[Rows for locating text and elements on screen]
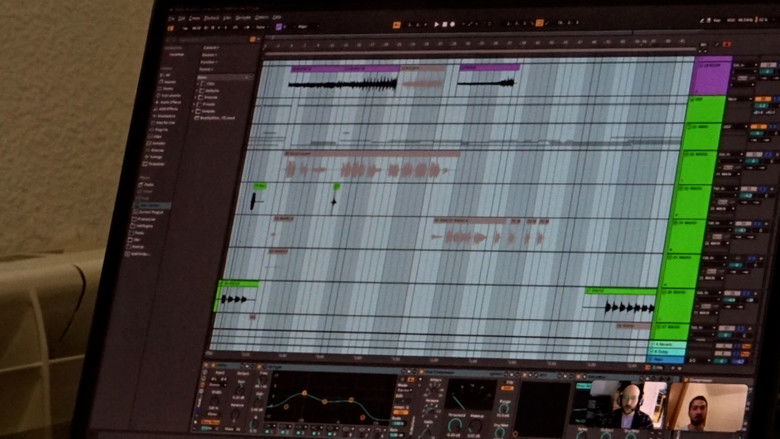Screen dimensions: 780x439
Task: Open Packs under Places in the browser
Action: pyautogui.click(x=148, y=184)
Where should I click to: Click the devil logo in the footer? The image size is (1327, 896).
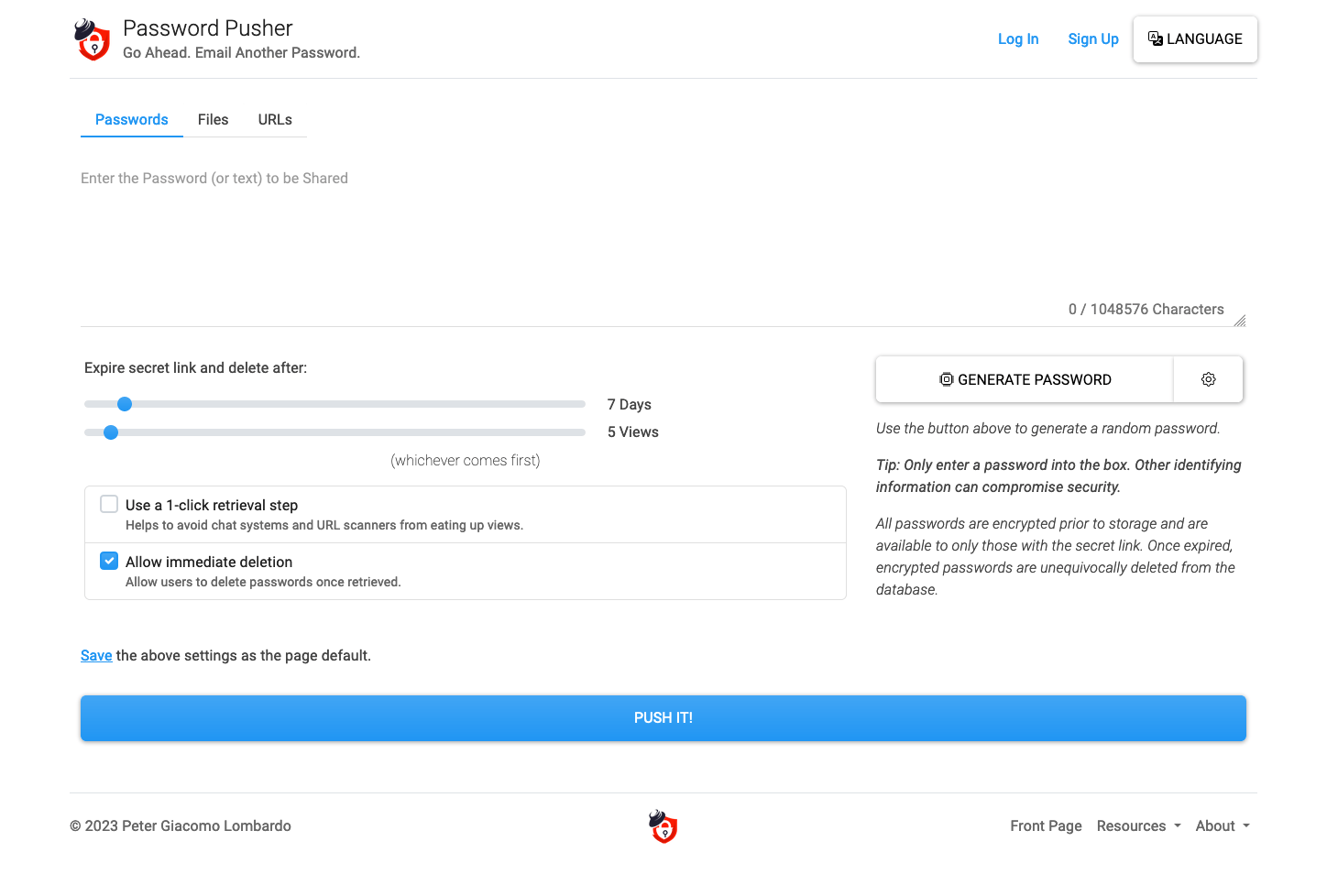[x=663, y=825]
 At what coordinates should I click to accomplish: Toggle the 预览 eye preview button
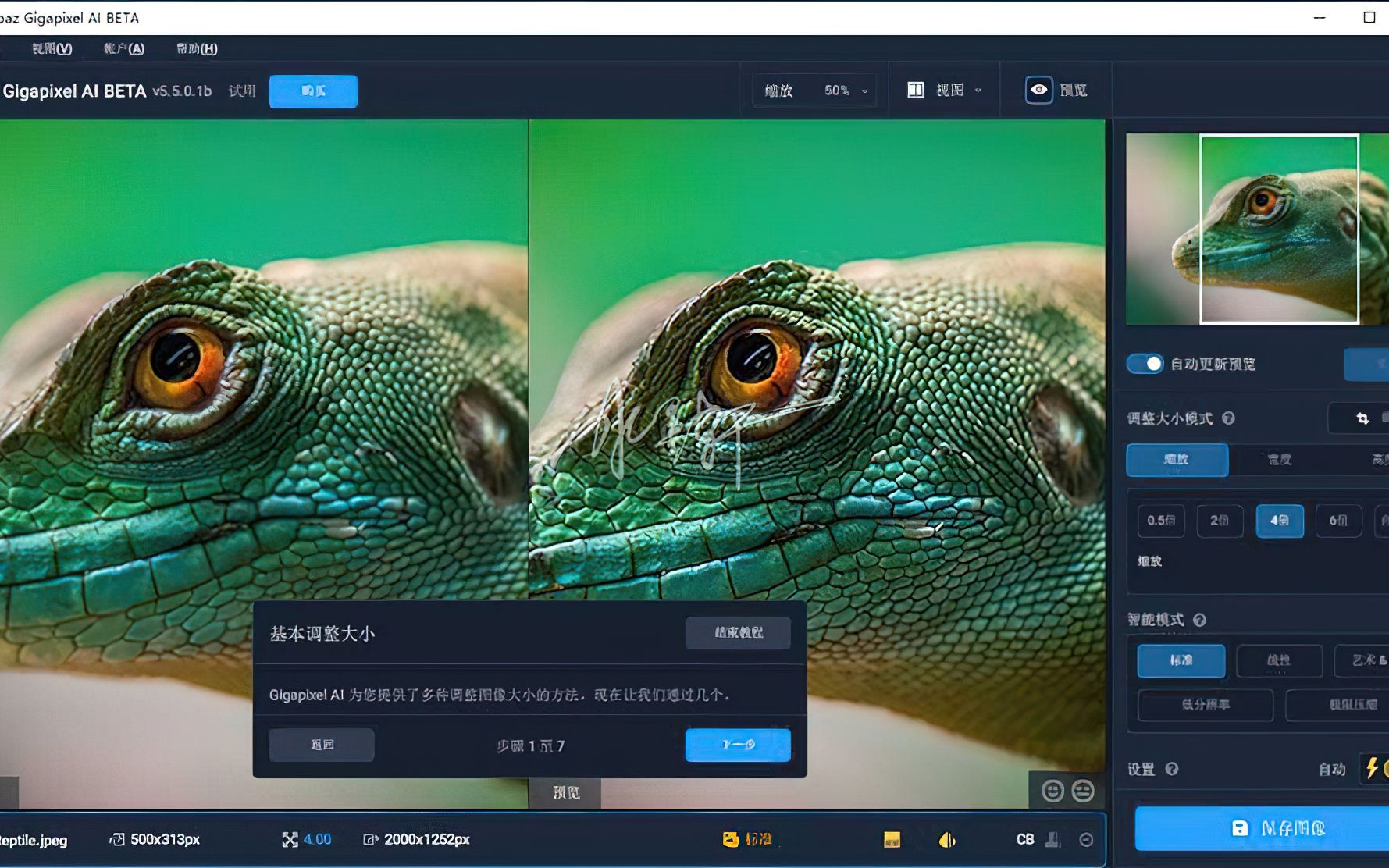coord(1038,89)
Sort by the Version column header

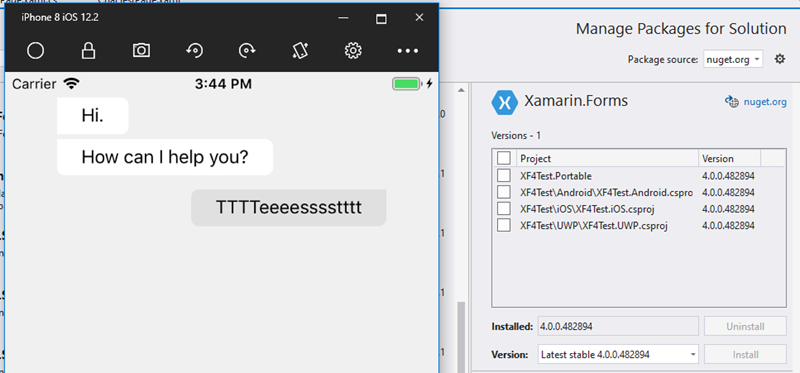(729, 158)
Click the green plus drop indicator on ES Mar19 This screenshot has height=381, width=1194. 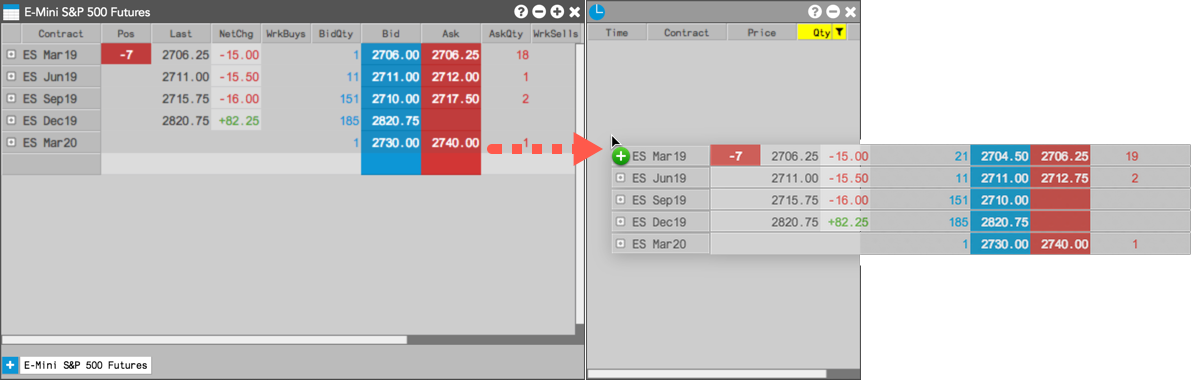pos(621,157)
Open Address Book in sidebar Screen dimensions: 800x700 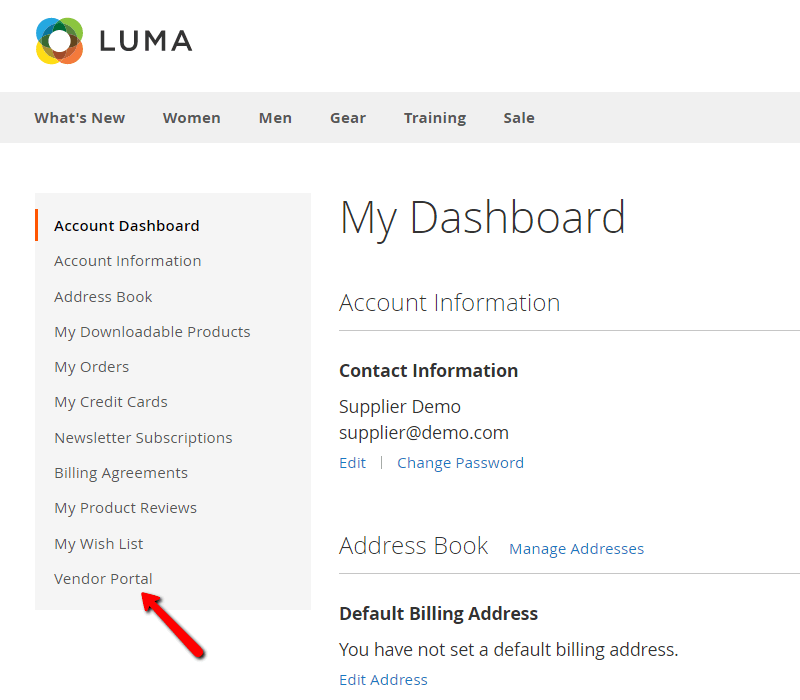tap(103, 297)
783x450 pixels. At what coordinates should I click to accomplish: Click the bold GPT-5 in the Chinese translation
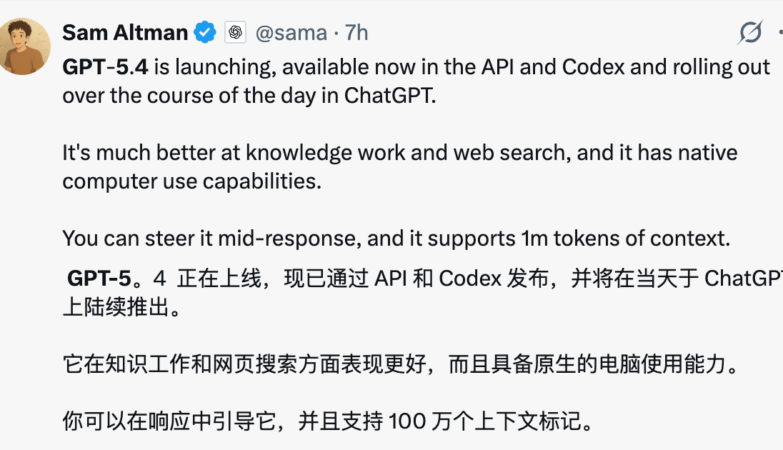(101, 279)
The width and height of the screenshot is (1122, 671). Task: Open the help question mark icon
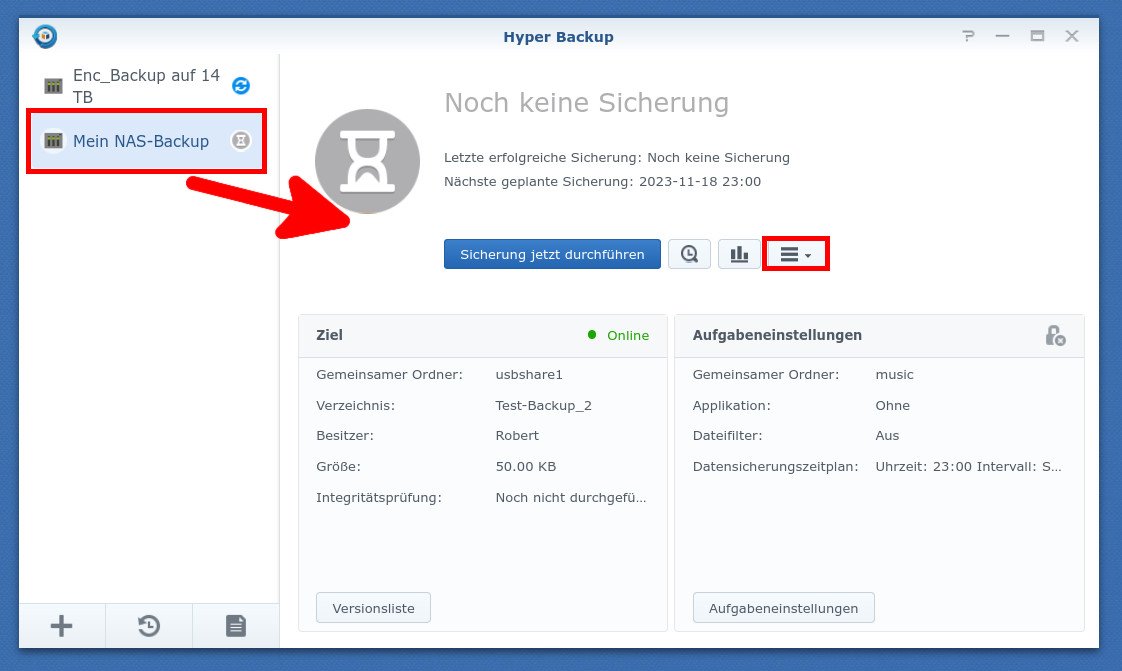[x=967, y=35]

● **SHORT PROBLEM**:
Pull out every row above that contains the word "what", keeping each row as it appears. Treat uppercase and lowercase as different.

● **EXPECTED ANSWER**:
 At what coordinates should I click to accomplish: Toggle the 预览 eye preview button
783x450 pixels. At what coordinates should I click to accomplish: Click the bold GPT-5 in the Chinese translation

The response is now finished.